Distingamos

Por: Sthefanny Gallo Herrera.

Una vez más decimos que la mala actuación de algunos funcionarios no debe repercutir en daño de las instituciones, por cuanto ello carcome inevitablemente la estructura misma del Estado de Derecho.

Es esa la razón para que hayamos sostenido que los llamados a indagatoria y las detencision de varios congresistas por sus posibles vínculos con organizaciones delictivas no pueden significar la disolución del Congreso, su cierre o la anticipación de las elecciones para las que, según la Constitución, faltan todavía más de tres años.

Indudablemente hay una crisis, pero se debe procurar que ella produzca un desenlace benéfico para las instituciones y no a la inversa. Que sirva para llegar a la verdad, la justicia y la reparación, pero para que, cubiertos muchos por el manto de la duda y la sospecha, mueran Sansón y los filisteos.

En primer lugar, las responsabilidades penales deben establecerse judicialmente, y han de recaer en concreto y de manera individual sobre quienes han incurrido en conductas punibles, de manera estricta y fuerte, pero sin que las sanciones puedan extenderse a personas no comprometidas, cuyos antecedentes son limpios y claros.

¿Cuál sería la razón válida para que quienes aspiraron legítimamente y fueron elegidos lícitamente por los votantes quedaran en forma automática marcados por un baldón colectivo, siendo inocentes?

Además de injusto, eso sería desastroso como precedente en el curso de la vida democrática del país, y causaría desconfianza e inseguridad hacia el futuro acerca del buen uso de los instrumentos de participación  popular, principalmente el sufragio. Implicaría minar la credibilidad de todos los procesos electorales, lo cual, a su vez, significaría vivir a sabiendas en una democracia de mentiras.

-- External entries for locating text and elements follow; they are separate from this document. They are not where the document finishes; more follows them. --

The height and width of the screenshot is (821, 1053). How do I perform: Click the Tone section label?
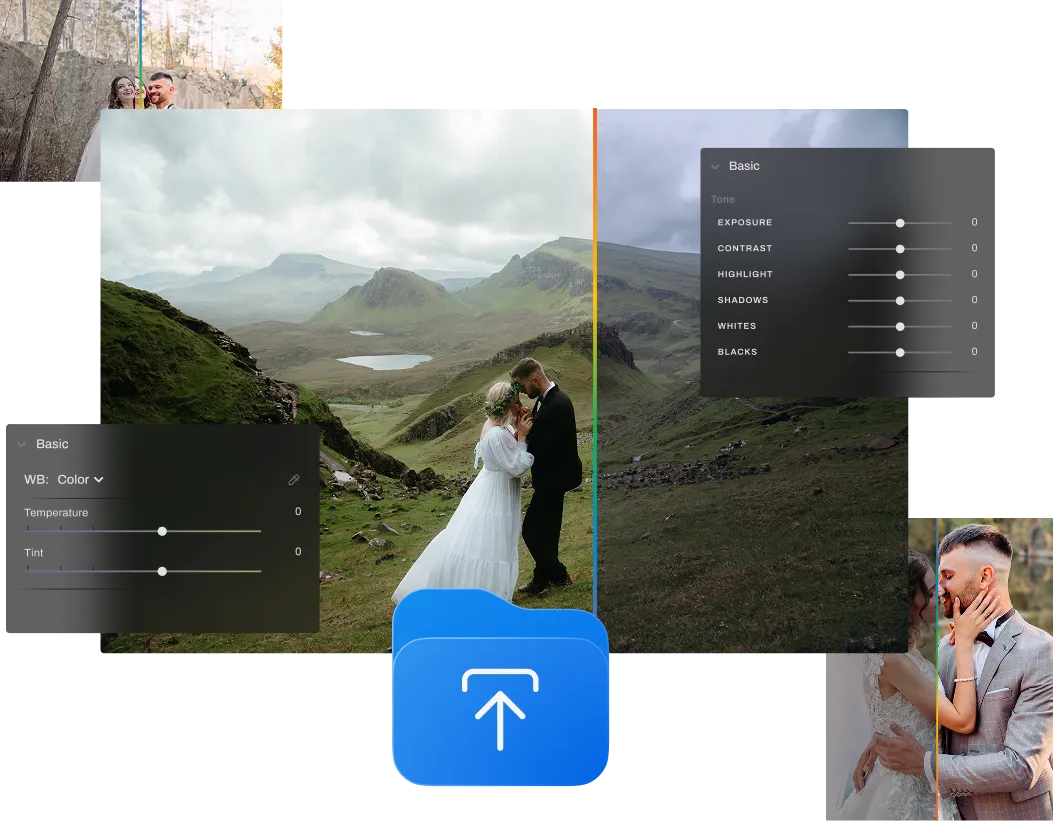tap(723, 200)
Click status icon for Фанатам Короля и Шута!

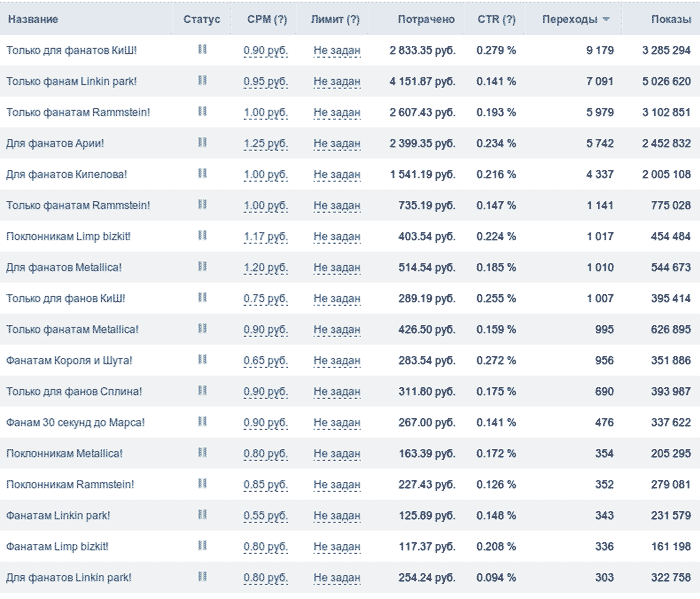click(x=202, y=359)
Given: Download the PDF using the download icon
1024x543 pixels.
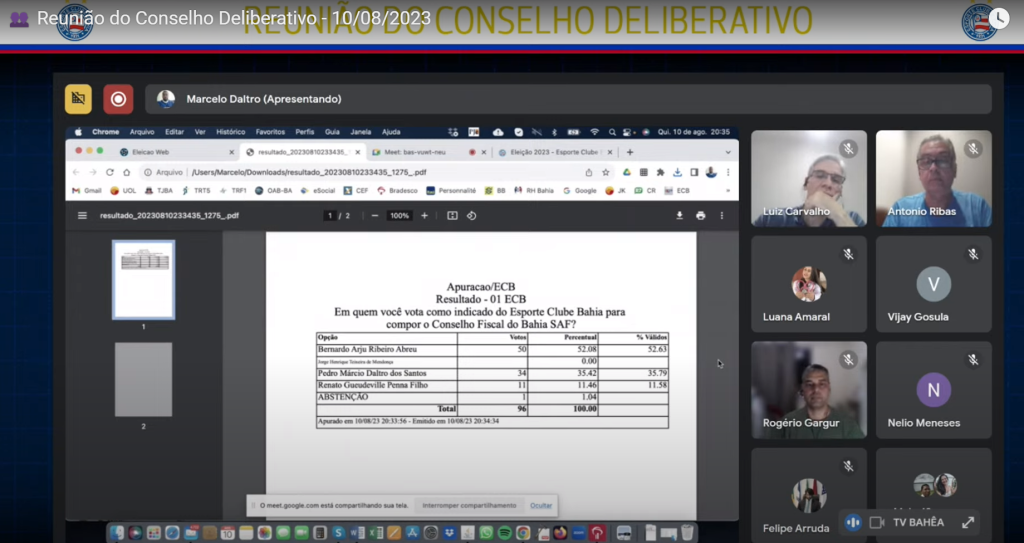Looking at the screenshot, I should [679, 215].
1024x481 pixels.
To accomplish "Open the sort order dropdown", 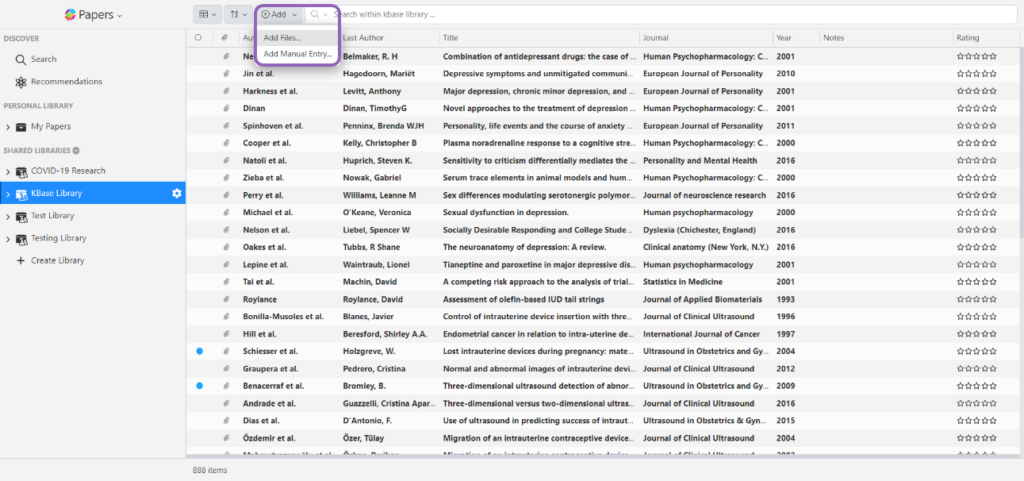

Lo que se debe hacer es otra cosa: llevar hasta su culminación los procesos iniciados con confianza en la Corte Suprema de Justicia; acatar y hacer cumplir sus fallos y propiciar, desde luego, reformas que, para el futuro, garanticen la pureza de los comicios y excluyan de ellos toda posibilidad de burla al Derecho de fraude, o de imperio de la violencia o los dineros mal habidos.

De la misma manera, se debe distinguir entre los varios casos de filtraciones y conductas irregulares denunciados en estos días en el interior de la Fiscalía General de la Nación, y la institución misma que como tal no puede perder el norte de su trascendental función.

Lo malo es que, en todos estos casos, contrariando lo que debería ser convicción general, con arreglo al orden jurídico, la opinión pública, por una tendencia natural a extender los efectos de la crisis, viene perdiendo – de modo protuberante – esa confianza, tan valiosa en sus instituciones.